[PROBLEM STATEMENT]: Each of the following records is to be printed verbatim.

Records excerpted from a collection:
╭──

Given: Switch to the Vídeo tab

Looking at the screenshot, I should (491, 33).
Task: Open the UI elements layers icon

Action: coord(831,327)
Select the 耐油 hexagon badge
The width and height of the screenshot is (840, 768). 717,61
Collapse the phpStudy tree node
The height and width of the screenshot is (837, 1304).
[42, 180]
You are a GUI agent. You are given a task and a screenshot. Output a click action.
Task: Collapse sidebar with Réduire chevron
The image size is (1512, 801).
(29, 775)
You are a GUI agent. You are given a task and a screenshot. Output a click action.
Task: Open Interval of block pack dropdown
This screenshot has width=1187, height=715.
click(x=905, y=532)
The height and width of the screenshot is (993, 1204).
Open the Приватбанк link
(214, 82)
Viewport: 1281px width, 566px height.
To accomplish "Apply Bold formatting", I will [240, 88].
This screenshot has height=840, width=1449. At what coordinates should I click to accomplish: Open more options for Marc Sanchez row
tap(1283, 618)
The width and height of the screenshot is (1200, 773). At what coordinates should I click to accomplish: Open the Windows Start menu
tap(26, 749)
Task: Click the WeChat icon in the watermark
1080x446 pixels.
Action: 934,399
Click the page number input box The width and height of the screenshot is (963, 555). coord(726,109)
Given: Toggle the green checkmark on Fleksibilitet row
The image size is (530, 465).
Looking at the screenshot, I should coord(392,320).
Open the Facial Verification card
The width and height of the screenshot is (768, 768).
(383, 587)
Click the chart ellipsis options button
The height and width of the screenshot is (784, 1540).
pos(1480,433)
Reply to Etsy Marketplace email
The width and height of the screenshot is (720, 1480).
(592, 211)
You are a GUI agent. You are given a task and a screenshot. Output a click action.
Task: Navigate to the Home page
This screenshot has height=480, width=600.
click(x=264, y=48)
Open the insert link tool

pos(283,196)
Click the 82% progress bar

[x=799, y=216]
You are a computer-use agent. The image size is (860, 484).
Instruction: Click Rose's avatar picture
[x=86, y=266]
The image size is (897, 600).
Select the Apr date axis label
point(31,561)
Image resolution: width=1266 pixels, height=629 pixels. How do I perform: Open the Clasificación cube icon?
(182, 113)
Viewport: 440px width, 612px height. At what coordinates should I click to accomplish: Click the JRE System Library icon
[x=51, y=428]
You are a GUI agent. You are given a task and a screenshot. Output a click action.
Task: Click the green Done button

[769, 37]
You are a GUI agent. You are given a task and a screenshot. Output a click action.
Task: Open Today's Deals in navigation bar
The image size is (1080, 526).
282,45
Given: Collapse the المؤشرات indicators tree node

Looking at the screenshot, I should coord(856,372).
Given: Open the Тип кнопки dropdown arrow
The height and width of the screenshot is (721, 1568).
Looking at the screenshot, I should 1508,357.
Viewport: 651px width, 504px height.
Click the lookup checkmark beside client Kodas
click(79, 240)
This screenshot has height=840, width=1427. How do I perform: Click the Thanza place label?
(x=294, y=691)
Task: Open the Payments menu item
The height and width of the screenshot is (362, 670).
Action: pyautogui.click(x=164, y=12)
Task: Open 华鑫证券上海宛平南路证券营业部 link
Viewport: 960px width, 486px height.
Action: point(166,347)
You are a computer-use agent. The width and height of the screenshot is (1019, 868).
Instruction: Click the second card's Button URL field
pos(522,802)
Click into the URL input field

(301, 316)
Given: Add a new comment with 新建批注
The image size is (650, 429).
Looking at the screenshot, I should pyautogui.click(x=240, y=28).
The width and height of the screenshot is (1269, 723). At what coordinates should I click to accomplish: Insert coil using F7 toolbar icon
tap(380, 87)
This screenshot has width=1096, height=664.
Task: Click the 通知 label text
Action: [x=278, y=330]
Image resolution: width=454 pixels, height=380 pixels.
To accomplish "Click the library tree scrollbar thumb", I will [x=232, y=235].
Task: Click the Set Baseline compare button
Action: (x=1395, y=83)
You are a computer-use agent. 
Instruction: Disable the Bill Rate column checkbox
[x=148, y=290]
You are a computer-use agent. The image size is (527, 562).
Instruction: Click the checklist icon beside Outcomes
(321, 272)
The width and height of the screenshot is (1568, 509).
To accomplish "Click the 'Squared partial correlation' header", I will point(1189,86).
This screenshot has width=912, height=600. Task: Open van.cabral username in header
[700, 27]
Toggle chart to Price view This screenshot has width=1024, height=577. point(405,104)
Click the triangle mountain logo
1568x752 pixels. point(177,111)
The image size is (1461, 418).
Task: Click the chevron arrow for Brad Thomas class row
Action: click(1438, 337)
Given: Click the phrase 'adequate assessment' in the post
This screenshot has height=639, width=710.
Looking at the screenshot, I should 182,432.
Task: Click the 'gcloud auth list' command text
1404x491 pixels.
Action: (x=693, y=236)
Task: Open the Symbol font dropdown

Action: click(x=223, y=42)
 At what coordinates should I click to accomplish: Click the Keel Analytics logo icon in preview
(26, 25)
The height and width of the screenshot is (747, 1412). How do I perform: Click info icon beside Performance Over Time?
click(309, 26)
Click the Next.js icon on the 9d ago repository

╰──

[EXERCISE OUTPUT]:
Given: Switch to the Vídeo tab

Looking at the screenshot, I should (491, 33).
Task: Open the UI elements layers icon

Action: coord(831,327)
Select the 耐油 hexagon badge
The width and height of the screenshot is (840, 768). 717,61
Collapse the phpStudy tree node
The height and width of the screenshot is (837, 1304).
[42, 180]
You are a GUI agent. You are given a task and a screenshot. Output a click action.
Task: Collapse sidebar with Réduire chevron
The image size is (1512, 801).
(29, 775)
You are a GUI agent. You are given a task and a screenshot. Output a click action.
Task: Open Interval of block pack dropdown
This screenshot has width=1187, height=715.
click(x=905, y=532)
The height and width of the screenshot is (993, 1204).
Open the Приватбанк link
(214, 82)
Viewport: 1281px width, 566px height.
To accomplish "Apply Bold formatting", I will [240, 88].
This screenshot has height=840, width=1449. At what coordinates should I click to accomplish: Open more options for Marc Sanchez row
tap(1283, 618)
The width and height of the screenshot is (1200, 773). At what coordinates should I click to accomplish: Open the Windows Start menu
tap(26, 749)
Task: Click the WeChat icon in the watermark
1080x446 pixels.
Action: 934,399
Click the page number input box The width and height of the screenshot is (963, 555). coord(726,109)
Given: Toggle the green checkmark on Fleksibilitet row
The image size is (530, 465).
Looking at the screenshot, I should coord(392,320).
Open the Facial Verification card
The width and height of the screenshot is (768, 768).
(383, 587)
Click the chart ellipsis options button
The height and width of the screenshot is (784, 1540).
pos(1480,433)
Reply to Etsy Marketplace email
The width and height of the screenshot is (720, 1480).
(592, 211)
You are a GUI agent. You are given a task and a screenshot. Output a click action.
Task: Navigate to the Home page
This screenshot has height=480, width=600.
click(x=264, y=48)
Open the insert link tool

pos(283,196)
Click the 82% progress bar

[x=799, y=216]
You are a computer-use agent. The image size is (860, 484).
Instruction: Click Rose's avatar picture
[x=86, y=266]
The image size is (897, 600).
Select the Apr date axis label
point(31,561)
Image resolution: width=1266 pixels, height=629 pixels. How do I perform: Open the Clasificación cube icon?
(182, 113)
Viewport: 440px width, 612px height. At what coordinates should I click to accomplish: Click the JRE System Library icon
[x=51, y=428]
You are a GUI agent. You are given a task and a screenshot. Output a click action.
Task: Click the green Done button

[769, 37]
You are a GUI agent. You are given a task and a screenshot. Output a click action.
Task: Open Today's Deals in navigation bar
The image size is (1080, 526).
282,45
Given: Collapse the المؤشرات indicators tree node

Looking at the screenshot, I should coord(856,372).
Given: Open the Тип кнопки dropdown arrow
The height and width of the screenshot is (721, 1568).
Looking at the screenshot, I should 1508,357.
Viewport: 651px width, 504px height.
Click the lookup checkmark beside client Kodas
click(79, 240)
This screenshot has height=840, width=1427. How do I perform: Click the Thanza place label?
(x=294, y=691)
Task: Open the Payments menu item
The height and width of the screenshot is (362, 670).
Action: pyautogui.click(x=164, y=12)
Task: Open 华鑫证券上海宛平南路证券营业部 link
Viewport: 960px width, 486px height.
Action: point(166,347)
You are a computer-use agent. The width and height of the screenshot is (1019, 868).
Instruction: Click the second card's Button URL field
pos(522,802)
Click into the URL input field

(301, 316)
Given: Add a new comment with 新建批注
The image size is (650, 429).
Looking at the screenshot, I should pyautogui.click(x=240, y=28).
The width and height of the screenshot is (1269, 723). At what coordinates should I click to accomplish: Insert coil using F7 toolbar icon
tap(380, 87)
This screenshot has width=1096, height=664.
Task: Click the 通知 label text
Action: [x=278, y=330]
Image resolution: width=454 pixels, height=380 pixels.
To accomplish "Click the library tree scrollbar thumb", I will [x=232, y=235].
Task: Click the Set Baseline compare button
Action: (x=1395, y=83)
You are a computer-use agent. 
Instruction: Disable the Bill Rate column checkbox
[x=148, y=290]
You are a computer-use agent. The image size is (527, 562).
Instruction: Click the checklist icon beside Outcomes
(321, 272)
The width and height of the screenshot is (1568, 509).
To accomplish "Click the 'Squared partial correlation' header", I will point(1189,86).
This screenshot has width=912, height=600. Task: Open van.cabral username in header
[700, 27]
Toggle chart to Price view This screenshot has width=1024, height=577. point(405,104)
Click the triangle mountain logo
1568x752 pixels. point(177,111)
The image size is (1461, 418).
Task: Click the chevron arrow for Brad Thomas class row
Action: click(1438, 337)
Given: Click the phrase 'adequate assessment' in the post
This screenshot has height=639, width=710.
Looking at the screenshot, I should 182,432.
Task: Click the 'gcloud auth list' command text
1404x491 pixels.
Action: (x=693, y=236)
Task: Open the Symbol font dropdown

Action: click(x=223, y=42)
 At what coordinates should I click to accomplish: Click the Keel Analytics logo icon in preview
(26, 25)
The height and width of the screenshot is (747, 1412). How do I perform: Click info icon beside Performance Over Time?
click(309, 26)
Click the Next.js icon on the 9d ago repository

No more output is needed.